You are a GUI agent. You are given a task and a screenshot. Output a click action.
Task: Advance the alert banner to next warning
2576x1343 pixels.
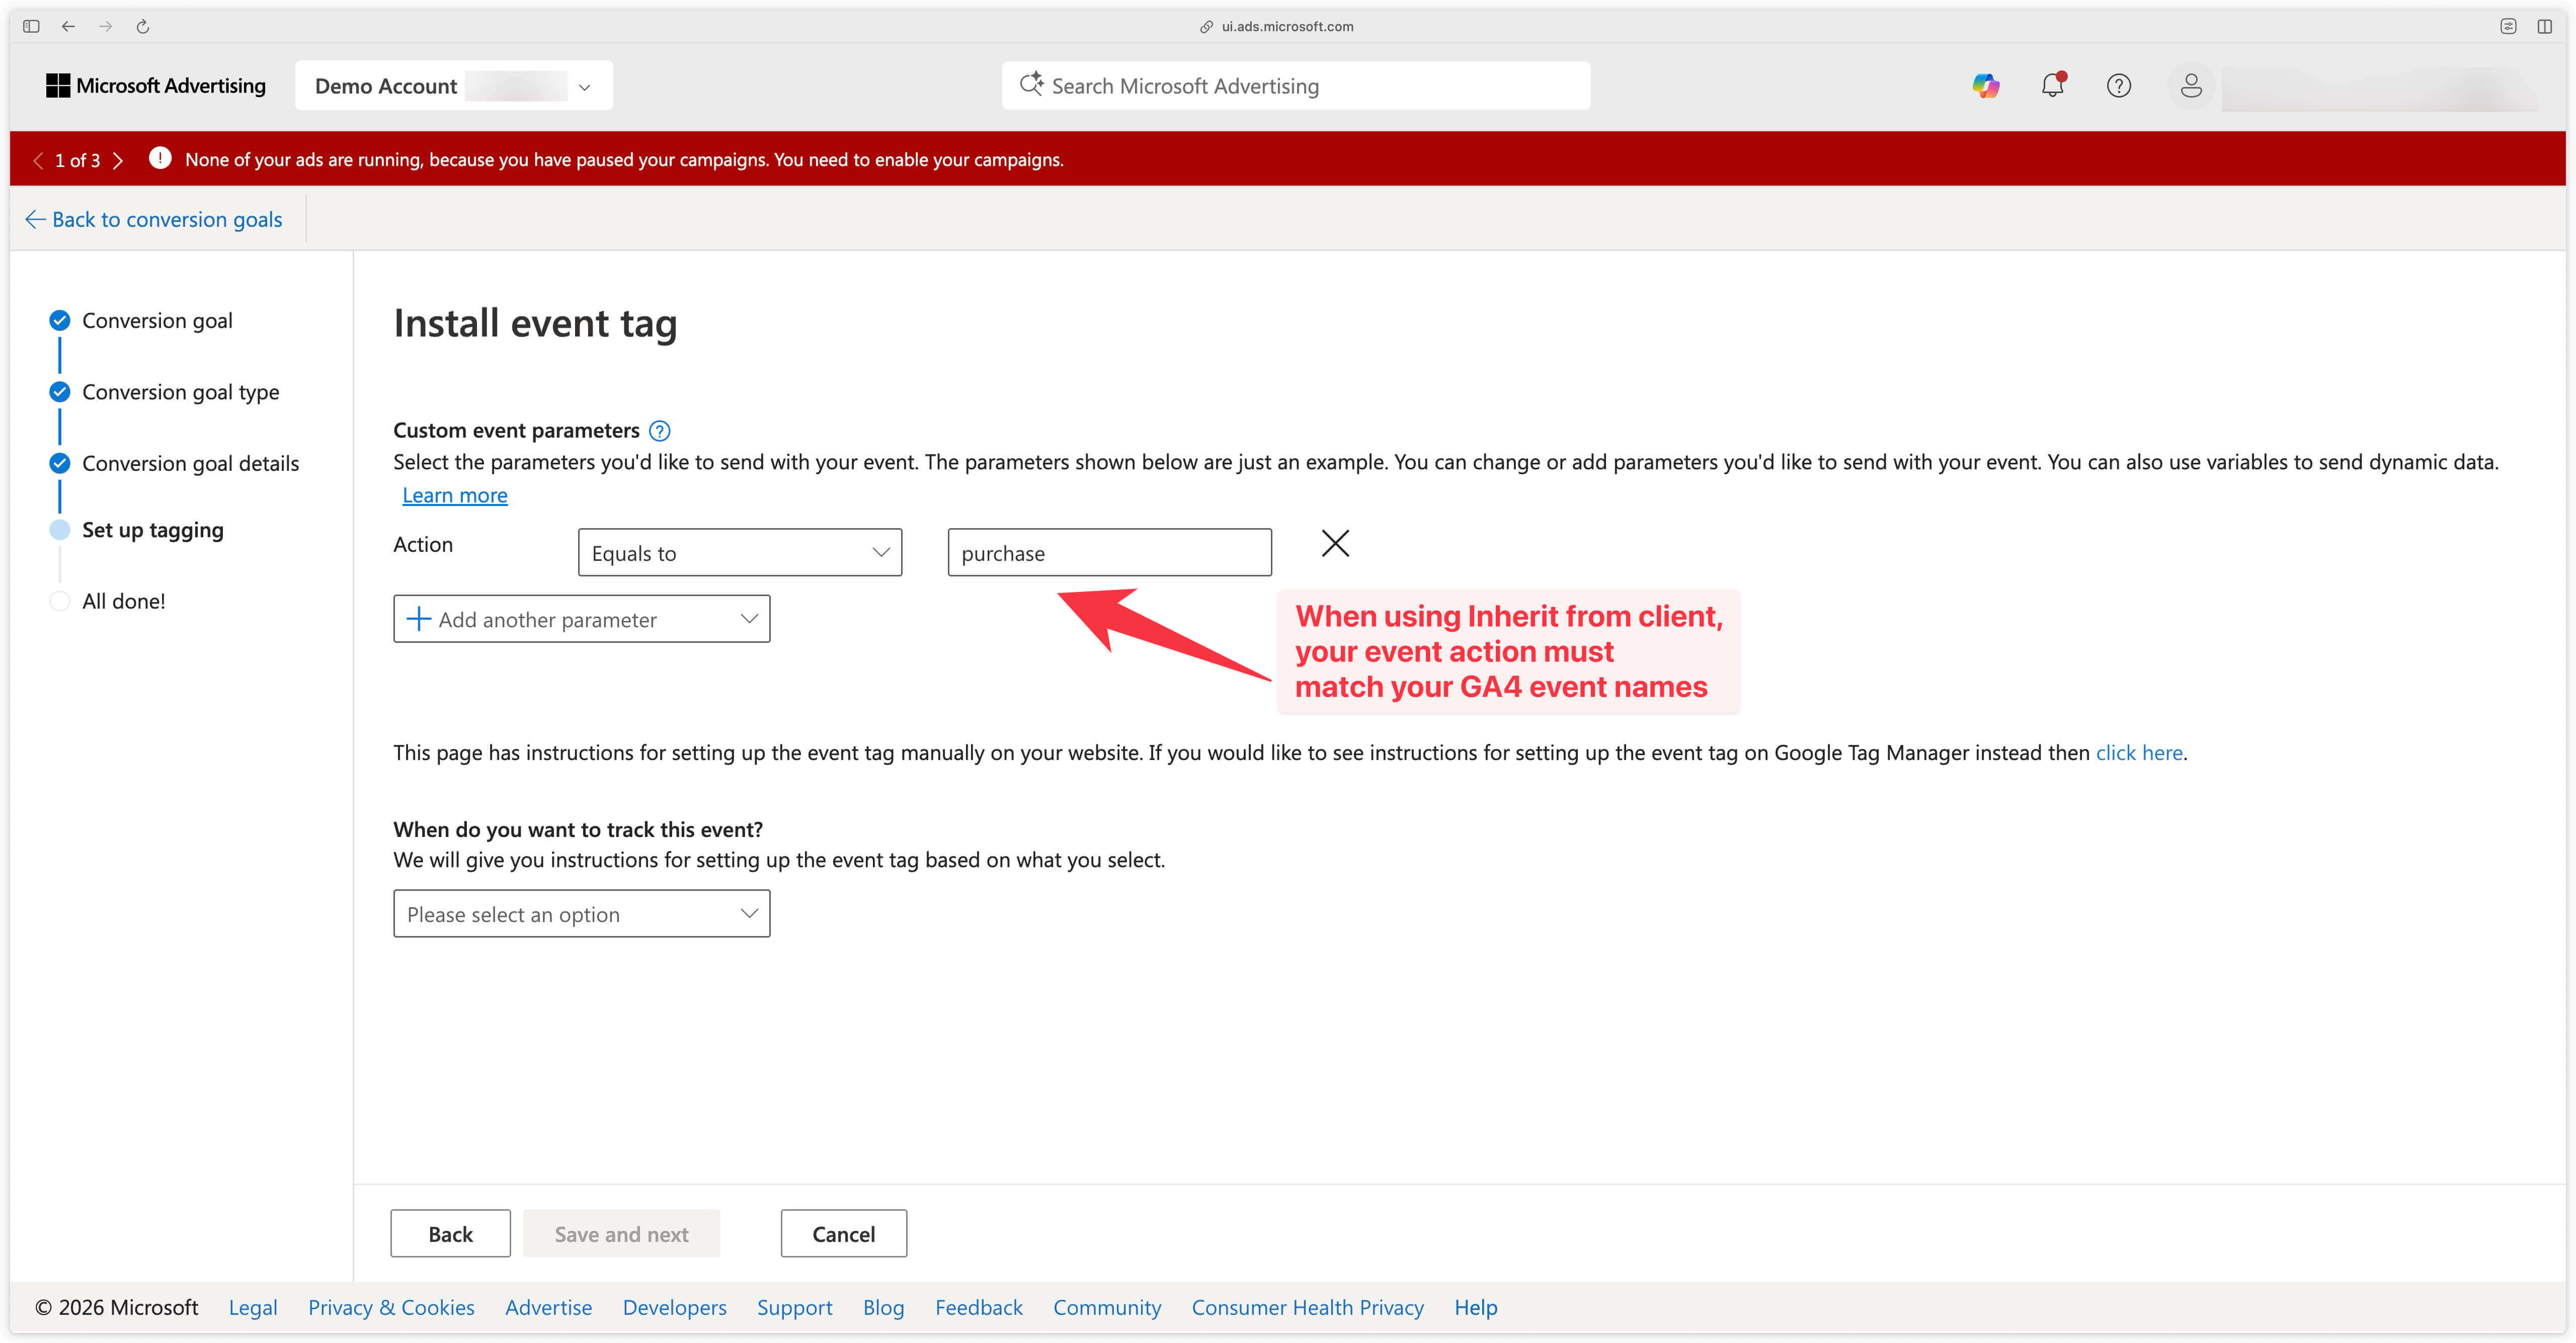click(119, 159)
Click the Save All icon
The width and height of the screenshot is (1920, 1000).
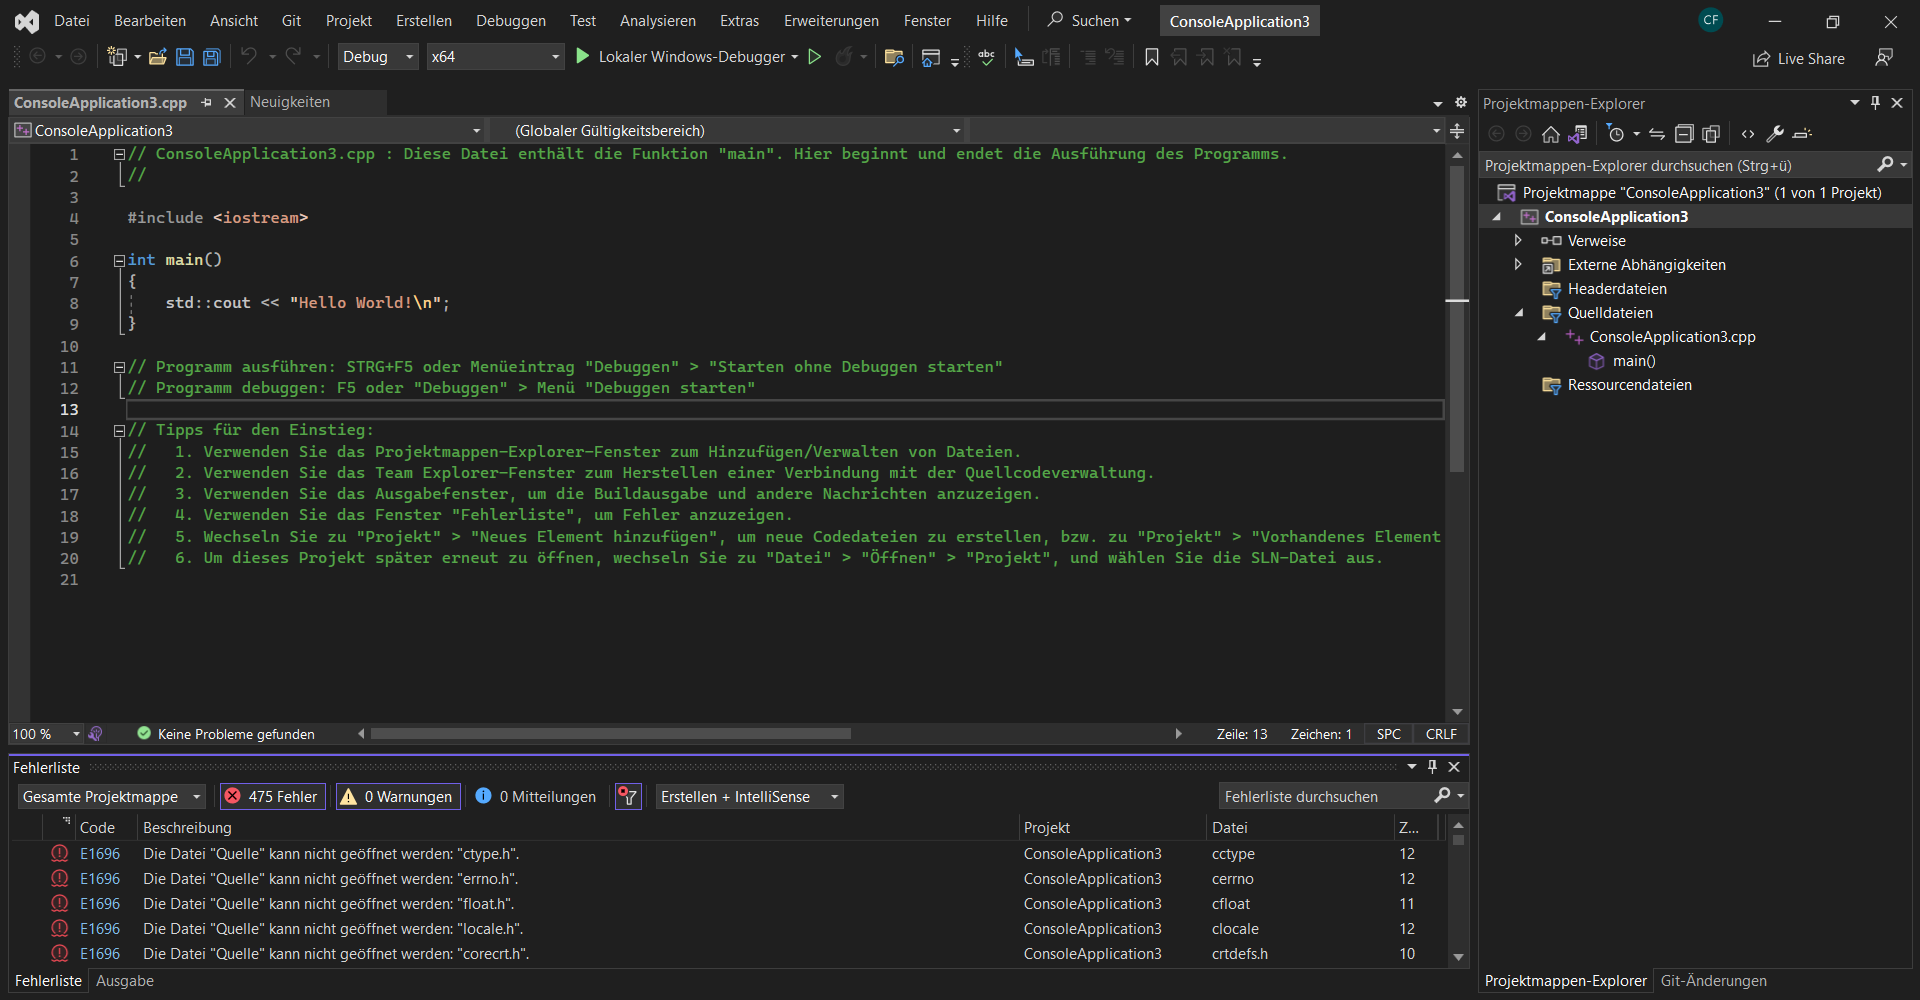click(x=211, y=57)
::::::::::
**WORK REQUIRED**
Repeat, exactly and with no pictures, each line from the line that holds "The width and" through the last line of the records above.

**TASK RESPONSE**
The width and height of the screenshot is (1920, 1000).
click(x=211, y=57)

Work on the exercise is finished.